The NMA argues, “This description makes no effort to describe anything at all and offers no enlightenment to the prospective petition signer regarding any aspect of the Petition. It just re-states which words are struck and which are inserted into the constitutional provisions proposed to be amended.”
The NMA also argues that the enactment of the petition would put sections of the Nevada Constitution in conflict with each other. Article 10, section one of the constitution reads, “The Legislature shall provide by law for a uniform and equal rate of assessment and taxation.” Approval of the petition, the NMA contends, would mean that mining properties would be taxed “in excess of fair market value while all other property is taxed at or below fair market value”—not the “uniform and equal rate” envisioned. But proponents say the two sections would not conflict. The new language would simply be an exception to the “uniform and equal” language.
“We tax gross gaming revenues. We tax gross sales tax revenues,” Hay responded, arguing that the gross tax on mining is uniform and equal. “Now as you know, the gamers lost … something like $6 billion last year. They still pay taxes on their gross gaming revenue, whether they make a profit or not. The miners … are exceptionally profitable companies. What we’re trying to do is level the playing field and say, ‘Miners should be treated like a retailer or a gaming establishment. They should be taxed on their gross proceeds.’”
The NMA also contends, “Petition does not ‘allow’ for taxation on the gross proceeds of mineral property, it commands the Legislature to enact statutory provisions according to its terms.” It could be argued that the NMA’s disagreement is not with the petition but the already existing constitutional language, which is mostly left standing by the initiative petitioners. But by changing “not to exceed” to “not less than,” the petitioners do seem to be changing permissive language to an imperative. Hay said, “I think it’s an imperative either way. If you say not to exceed 5 percent, that’s a cap. If you say not to be less than 5 percent, that’s a floor. Either one is a mandate.”
The NMA seemed to be seeking any possible argument against the petition—“inserting a preposition and leaving out a conjunction—using at, while avoiding and” was one complaint—suggesting that it is not overly confident of the case it is making. Indeed, at one point it references the possibility that the court could reject one of its key points—“Even should this Court disagree that the Petition violates the single-subject rule …”

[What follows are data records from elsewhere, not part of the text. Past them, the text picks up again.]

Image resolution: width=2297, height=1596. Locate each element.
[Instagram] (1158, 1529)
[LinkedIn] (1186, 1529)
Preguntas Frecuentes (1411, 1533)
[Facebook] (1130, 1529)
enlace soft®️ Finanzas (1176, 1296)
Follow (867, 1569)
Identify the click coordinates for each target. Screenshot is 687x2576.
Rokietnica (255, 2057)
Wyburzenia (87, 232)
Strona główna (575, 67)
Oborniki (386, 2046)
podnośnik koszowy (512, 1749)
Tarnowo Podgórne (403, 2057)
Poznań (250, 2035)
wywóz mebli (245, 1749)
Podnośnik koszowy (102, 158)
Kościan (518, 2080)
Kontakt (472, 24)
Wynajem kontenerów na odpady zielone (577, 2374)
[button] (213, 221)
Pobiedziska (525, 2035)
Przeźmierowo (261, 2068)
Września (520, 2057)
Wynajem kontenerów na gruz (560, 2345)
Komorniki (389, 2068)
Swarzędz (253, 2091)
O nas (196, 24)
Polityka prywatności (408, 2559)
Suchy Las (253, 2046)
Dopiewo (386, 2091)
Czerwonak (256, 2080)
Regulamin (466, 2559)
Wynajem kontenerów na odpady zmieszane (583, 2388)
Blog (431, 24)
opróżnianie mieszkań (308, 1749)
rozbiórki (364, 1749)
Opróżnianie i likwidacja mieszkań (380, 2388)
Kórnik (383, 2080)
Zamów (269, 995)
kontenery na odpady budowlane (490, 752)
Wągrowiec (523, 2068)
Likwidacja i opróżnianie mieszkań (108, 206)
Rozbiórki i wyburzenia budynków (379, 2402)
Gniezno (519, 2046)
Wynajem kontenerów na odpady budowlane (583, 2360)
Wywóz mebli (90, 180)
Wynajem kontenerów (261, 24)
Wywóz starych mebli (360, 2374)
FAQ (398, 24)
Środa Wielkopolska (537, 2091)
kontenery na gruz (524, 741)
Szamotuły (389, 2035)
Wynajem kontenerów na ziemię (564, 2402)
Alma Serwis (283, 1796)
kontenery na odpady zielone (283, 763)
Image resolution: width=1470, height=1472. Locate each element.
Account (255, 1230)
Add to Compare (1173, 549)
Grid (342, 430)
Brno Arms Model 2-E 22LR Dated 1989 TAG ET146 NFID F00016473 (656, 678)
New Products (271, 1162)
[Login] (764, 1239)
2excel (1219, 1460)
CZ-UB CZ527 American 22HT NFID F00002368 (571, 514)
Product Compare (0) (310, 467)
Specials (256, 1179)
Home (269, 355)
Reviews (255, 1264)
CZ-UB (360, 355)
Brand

The NMA finds fault with the fact that the petition does not perform the function normally carried out by the election campaign: “The Petition does not advise what advantages or disadvantages to the state coffers the Petition may have. It does not attempt to describe the potentially negative economic or social effects likely to be visited upon Nevada in the wake of passage.”
At one point, the NMA lawsuit seeks to identify mining with green sentiment: “Furthermore, all publicity regarding the Petition to date would make most Nevadans think that gold was the only mineral in Nevada. One would never know, for example, that geothermal energy producers also fall under the constitutional and statutory provisions regarding mineral production. … Like other minerals, geothermal energy sources are deep within the earth; drilling, pumping, and conversion to usable electricity are expensive processes.” Whether the legislature or the courts would find that hot water is a mineral is anyone’s guess, though the mining process is certainly used to tap that water.